郁李仁抬起前爪擦了擦脸,回首啐了他一口:“你放屁,我是狐仙,是狐仙,我是仙君之身,你若是再说我是妖怪,小心我挠你个满脸花。”
二人斗嘴斗的欢畅,落葵看的也心下一松,虽说郁李仁被打回真身,修为大降,可还有力气斗嘴,想来伤的也并不重,拿了巾子擦干了他的身子,又拿了柄牛角梳,又轻又缓的梳着他身上雪白细毛。
郁李仁是甚么时候来的水家,落葵不记得了,只记得起初他只有一个巴掌的身量,分明是一只通体贵气的白狐,却整天哈巴狗似的跟在自己身后,摇着尾巴用两只前爪搭在床榻上,每回都试探着要钻到她的热被窝里去睡,又都被父亲拎着后脖颈子给扔了出去。
直到有一日,这只白狐突然张嘴说起了人语,落葵吓疯了,又哭又嚎的去找父亲,父亲这才告诉她,这原本是他收下的二弟子,并非一只寻常的白狐,是通了灵成了人的,天然的阴阳轮回之身,受了伤才成了这副模样,那似乎是郁李仁第一回被打回真身,后来父亲身死,郁李仁相救而不得,第二回又被打回真身,这一修养就养了近十年的功夫。如今,他又原样再栽了一回跟斗,不知又要养上几个春秋,才能养的回来。

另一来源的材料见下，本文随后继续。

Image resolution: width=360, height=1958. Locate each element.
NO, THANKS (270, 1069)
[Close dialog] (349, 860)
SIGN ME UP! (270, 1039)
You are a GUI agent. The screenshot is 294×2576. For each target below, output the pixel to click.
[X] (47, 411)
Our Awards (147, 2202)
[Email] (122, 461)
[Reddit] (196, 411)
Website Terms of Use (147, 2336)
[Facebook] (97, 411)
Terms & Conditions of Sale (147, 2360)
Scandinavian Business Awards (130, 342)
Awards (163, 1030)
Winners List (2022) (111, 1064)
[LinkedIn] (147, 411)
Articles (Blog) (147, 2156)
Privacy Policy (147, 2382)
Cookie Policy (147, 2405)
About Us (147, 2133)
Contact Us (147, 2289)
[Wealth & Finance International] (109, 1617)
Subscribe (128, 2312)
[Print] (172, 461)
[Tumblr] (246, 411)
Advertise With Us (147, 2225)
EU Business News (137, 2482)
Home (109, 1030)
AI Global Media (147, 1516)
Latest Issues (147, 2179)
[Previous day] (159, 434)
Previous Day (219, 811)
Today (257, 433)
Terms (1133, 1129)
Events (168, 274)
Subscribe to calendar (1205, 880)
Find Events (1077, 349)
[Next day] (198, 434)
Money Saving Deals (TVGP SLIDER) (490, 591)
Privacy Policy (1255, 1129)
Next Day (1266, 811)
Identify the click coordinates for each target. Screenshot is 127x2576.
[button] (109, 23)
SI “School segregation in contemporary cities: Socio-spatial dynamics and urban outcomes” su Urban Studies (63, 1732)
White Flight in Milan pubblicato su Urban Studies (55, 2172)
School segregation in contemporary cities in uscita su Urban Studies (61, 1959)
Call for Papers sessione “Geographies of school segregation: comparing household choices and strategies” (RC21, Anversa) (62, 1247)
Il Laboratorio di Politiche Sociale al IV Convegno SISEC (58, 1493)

落葵垂眸,侧身笼在暗影里,忽而引袖轻咳一声:“掌门师兄,观里的事便让苏子与杜衡掂量着办罢,你这几年便好好养伤,安心修炼。”
郁李仁的尾巴在她手上轻软的滑过,狐狸眼亮晶晶的,不甘心道:“除了这样,也没别的法子了,只能叫他们这两块料越俎代庖了。”
这屋内灯影绰绰,轻烟袅袅,气氛隐约有些沉重。
郁李仁虽毛色依旧雪白光滑,可眉心那点白芒黯淡无光,一双红宝石般的双眸亦璀璨不在,鲜艳的血红色光华尽敛,竟成了一抹灰突突的绾色,显然被伤到了神魂根本,一时半刻是难以恢复了。
落葵紧紧蹙眉,回望了苏子,递了个眼神儿过去:“苏子,空青一时半刻出不来罢。”
“我用迷踪幻影阵法拘了他,且出不来呢。”苏子会意笑了笑,出人意料的掐了个诀,一簇红芒将郁李仁牢牢捆住。
郁李仁猜到了苏子要做甚么,他颤抖着身子不断挣扎,瞪着暗淡双眸,破口骂道:“姓苏的你敢,你若敢动老子,老子,老子骂尽你八辈儿祖宗。”
桃花双眸微微上挑,深褐色的眸子隐含奚落的笑意,苏子挑眉,不屑道:“姓郁的,就算你把我八辈儿祖宗的坟刨了,我该动你,还是得动你。”
白绒绒的细毛密密覆盖住郁李仁的脸庞,瞧不清楚他惊怒异常的神情,只浑身白毛无声的根根竖起,炸得像一只圆滚滚的刺猬,颇具喜感。